They have questions we don't have the answers to. They desire to know where they come from. Who they look like. Who else has their dimples. The same shade of eyes.
Why do we take something that's so innate in them and try to shame it away?
I believe it's usually one of three reasons.
We view it as competition
If my kids miss their parents and want to move back with them, what does that say about me? If they bring up their first families is that because I'm not enough?
Our kids can love two families at once. Just like we can love to be healthy and love eating chips! It doesn't have to be a one or another. Our kids expressing love or missing their family of origin doesn't mean they aren't grateful for everything we've done and that they don't love us. Stop making them choose.
We struggle with how much to say
How do I answer their questions? Do I tell the truth or try to save some of their feelings? How do I know when they are ready to hear the reasons they couldn't live with their first family?
With my own kids, I have found it best to start the conversation and answer the questions they have now. You can state facts about the case, while being respectful and kind. The truth is that bad and scary things have happened for some of our kids in care. And they need to know it wasn't their fault. Their parents made poor decisions but they loved you. There's nothing you could have done or not done that would have changed you coming into care.
We fear losing our kids
What if after all the love and energy we have spent on our kids they want to go back to their first families when they are older? What if their birth families tell them a different story?

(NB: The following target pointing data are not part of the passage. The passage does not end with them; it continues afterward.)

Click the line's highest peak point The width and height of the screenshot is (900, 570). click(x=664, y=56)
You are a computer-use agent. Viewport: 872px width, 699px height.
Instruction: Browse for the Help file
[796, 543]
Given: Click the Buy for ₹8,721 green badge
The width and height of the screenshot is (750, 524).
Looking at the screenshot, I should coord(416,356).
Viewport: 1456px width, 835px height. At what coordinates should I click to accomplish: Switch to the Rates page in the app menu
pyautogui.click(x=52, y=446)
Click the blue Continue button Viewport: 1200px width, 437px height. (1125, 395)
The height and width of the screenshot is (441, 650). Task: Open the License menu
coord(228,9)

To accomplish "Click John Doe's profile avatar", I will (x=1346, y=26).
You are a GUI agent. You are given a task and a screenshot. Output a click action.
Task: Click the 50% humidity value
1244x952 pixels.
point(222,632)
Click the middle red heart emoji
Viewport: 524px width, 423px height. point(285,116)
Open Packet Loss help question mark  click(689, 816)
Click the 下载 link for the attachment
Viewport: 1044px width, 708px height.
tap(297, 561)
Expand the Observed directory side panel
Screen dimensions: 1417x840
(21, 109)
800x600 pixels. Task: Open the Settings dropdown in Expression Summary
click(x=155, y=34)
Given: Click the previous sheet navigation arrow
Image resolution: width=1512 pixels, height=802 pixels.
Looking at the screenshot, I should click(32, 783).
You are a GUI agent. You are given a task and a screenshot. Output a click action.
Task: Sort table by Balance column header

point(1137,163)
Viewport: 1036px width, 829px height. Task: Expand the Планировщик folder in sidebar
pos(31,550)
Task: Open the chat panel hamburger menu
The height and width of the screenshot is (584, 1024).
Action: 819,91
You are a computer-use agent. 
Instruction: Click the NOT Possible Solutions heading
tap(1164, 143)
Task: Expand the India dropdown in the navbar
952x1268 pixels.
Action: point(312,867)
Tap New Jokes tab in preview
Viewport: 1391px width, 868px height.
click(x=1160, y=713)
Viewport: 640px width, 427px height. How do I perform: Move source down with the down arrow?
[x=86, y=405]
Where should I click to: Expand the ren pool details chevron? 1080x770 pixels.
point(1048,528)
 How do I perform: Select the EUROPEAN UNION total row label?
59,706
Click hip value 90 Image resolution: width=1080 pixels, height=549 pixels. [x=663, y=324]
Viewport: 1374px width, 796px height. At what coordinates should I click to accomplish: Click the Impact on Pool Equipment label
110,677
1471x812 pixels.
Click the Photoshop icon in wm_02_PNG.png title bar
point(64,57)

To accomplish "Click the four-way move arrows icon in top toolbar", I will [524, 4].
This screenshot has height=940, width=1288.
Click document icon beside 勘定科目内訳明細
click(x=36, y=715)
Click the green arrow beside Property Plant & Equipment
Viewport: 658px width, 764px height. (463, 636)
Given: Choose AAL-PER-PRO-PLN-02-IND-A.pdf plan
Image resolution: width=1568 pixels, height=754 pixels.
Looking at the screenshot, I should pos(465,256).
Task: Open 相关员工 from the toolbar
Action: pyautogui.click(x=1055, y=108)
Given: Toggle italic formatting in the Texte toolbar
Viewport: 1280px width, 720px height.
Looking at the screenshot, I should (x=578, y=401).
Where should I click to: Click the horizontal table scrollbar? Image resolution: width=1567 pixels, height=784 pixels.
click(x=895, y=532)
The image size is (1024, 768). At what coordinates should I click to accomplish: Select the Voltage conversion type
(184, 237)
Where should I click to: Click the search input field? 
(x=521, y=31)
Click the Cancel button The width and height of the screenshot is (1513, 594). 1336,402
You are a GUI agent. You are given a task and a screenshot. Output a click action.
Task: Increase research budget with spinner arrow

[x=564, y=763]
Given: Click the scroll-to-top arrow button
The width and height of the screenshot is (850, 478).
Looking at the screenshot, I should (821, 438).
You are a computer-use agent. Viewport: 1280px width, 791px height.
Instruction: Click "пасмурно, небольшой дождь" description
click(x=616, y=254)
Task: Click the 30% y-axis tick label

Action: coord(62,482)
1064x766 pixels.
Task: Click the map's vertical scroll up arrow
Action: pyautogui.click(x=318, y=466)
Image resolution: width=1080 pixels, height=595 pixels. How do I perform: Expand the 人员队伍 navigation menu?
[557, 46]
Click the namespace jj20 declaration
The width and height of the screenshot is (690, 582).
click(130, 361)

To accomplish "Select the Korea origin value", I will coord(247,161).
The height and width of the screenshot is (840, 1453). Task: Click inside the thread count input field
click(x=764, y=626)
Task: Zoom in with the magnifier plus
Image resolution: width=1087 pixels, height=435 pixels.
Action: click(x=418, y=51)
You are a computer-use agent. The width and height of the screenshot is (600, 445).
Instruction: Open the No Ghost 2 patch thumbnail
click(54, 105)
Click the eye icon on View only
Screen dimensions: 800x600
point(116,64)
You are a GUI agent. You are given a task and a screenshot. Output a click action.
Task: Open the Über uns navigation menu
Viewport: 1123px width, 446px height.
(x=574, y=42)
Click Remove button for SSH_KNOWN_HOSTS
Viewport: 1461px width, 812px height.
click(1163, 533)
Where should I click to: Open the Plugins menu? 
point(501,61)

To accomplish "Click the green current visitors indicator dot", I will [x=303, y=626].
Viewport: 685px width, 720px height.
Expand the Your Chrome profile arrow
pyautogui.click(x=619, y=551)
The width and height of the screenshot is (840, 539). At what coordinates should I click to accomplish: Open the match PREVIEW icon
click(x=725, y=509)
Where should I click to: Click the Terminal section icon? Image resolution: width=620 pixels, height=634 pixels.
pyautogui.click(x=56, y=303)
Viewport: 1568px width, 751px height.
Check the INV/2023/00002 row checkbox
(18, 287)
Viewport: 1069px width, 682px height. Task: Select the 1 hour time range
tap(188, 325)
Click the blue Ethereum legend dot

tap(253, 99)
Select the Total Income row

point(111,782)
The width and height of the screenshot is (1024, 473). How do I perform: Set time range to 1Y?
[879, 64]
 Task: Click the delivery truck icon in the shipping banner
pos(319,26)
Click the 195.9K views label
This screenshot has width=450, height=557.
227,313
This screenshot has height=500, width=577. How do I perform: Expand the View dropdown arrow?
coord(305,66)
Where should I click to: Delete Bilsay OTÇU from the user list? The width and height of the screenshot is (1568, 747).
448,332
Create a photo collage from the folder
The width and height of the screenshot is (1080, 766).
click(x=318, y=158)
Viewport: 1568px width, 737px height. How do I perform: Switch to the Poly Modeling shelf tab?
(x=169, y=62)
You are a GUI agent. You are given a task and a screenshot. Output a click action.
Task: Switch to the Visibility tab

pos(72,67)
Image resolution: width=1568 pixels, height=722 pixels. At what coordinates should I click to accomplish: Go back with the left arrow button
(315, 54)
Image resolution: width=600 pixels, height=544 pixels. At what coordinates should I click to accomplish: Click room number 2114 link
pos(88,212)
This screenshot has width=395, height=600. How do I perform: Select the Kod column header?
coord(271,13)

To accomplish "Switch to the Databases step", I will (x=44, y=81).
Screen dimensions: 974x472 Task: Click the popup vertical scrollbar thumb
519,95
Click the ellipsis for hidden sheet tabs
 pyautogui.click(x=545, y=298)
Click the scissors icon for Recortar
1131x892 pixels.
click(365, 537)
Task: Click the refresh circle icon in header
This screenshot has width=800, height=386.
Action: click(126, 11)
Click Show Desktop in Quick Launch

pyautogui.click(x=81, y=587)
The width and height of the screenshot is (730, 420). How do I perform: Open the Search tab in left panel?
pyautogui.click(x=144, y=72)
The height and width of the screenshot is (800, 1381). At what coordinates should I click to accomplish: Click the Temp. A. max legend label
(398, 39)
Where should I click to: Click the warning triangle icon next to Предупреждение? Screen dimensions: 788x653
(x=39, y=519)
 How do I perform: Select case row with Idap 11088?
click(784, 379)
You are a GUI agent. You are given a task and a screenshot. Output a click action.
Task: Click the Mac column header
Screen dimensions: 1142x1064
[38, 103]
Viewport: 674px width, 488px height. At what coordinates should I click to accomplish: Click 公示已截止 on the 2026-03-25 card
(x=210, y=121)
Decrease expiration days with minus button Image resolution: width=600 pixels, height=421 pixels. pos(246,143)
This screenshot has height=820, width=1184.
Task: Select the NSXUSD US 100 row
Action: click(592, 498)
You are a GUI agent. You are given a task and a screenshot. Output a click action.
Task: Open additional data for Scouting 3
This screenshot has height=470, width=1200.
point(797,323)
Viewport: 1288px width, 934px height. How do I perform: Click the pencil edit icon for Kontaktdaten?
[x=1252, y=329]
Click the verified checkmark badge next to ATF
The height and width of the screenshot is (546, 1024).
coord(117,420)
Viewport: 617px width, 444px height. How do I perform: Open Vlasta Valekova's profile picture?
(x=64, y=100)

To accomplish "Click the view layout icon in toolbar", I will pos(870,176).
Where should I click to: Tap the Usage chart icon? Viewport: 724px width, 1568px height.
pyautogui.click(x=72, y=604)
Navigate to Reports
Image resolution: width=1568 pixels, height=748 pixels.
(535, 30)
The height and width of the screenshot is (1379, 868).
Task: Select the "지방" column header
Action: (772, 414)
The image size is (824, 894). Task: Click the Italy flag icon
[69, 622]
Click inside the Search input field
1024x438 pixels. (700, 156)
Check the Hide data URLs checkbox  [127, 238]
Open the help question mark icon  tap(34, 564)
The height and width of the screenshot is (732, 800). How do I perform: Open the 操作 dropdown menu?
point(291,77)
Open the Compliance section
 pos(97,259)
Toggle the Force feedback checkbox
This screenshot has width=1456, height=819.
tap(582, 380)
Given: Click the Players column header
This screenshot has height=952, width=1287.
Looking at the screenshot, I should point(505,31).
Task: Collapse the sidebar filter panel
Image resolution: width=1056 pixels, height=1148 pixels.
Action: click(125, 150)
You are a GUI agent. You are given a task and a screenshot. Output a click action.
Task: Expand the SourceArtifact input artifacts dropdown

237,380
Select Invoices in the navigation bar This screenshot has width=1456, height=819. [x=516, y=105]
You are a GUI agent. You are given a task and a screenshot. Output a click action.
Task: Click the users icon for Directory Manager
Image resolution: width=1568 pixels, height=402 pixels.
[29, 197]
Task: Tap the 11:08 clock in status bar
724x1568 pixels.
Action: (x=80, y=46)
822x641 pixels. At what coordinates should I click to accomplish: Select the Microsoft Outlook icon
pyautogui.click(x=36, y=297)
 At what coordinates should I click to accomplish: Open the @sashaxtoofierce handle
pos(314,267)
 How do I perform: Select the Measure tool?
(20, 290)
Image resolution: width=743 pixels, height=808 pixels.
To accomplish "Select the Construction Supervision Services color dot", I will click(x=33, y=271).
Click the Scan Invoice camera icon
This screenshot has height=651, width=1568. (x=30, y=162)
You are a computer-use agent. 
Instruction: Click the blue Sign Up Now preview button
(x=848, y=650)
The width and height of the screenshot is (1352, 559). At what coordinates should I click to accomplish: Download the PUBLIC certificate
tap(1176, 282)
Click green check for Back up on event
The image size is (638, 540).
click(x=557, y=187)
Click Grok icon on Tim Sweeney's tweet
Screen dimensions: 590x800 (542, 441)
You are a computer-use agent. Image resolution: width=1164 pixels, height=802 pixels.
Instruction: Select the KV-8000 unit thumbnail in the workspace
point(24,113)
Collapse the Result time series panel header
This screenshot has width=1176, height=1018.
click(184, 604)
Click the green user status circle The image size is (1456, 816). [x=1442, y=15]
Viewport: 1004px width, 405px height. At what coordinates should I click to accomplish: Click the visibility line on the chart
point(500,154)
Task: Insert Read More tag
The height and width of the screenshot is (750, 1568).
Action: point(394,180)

I get that this feels scary. Especially if you have birth family holding this over you. But our responsibility as parents is to raise our kids the best we can. To love them, connect with them and give them felt safety. When we live in the fear of the unknown of the future, we're not really living. I remember when my kids were young and this fear of losing them was strong. I heard this song on the show Nashville and it really spoke to me. I'd play it over and over again.
So many places I want to go
So many people I want to know
I want to stay
But I want to leave
I want it all
Got to believe
You can roots and wings
You can have everything
You can know where you're from
And still want to fly
Two feet on the ground
Two hands in the sky
You can have roots and wings
At the same time
At the same time
At the same time
Our kids can be firmly planted in our family. They can love the family they are part of. AND they can want to know where they're from. They can want to fly.
Don't make your kids choose. Don't make them feel bad for wanting to know a part of them. Focus on giving them firm roots so when they want to fly, they fly from a place of safety and security and strength. That should be our goal, rather than wanting them never to fly.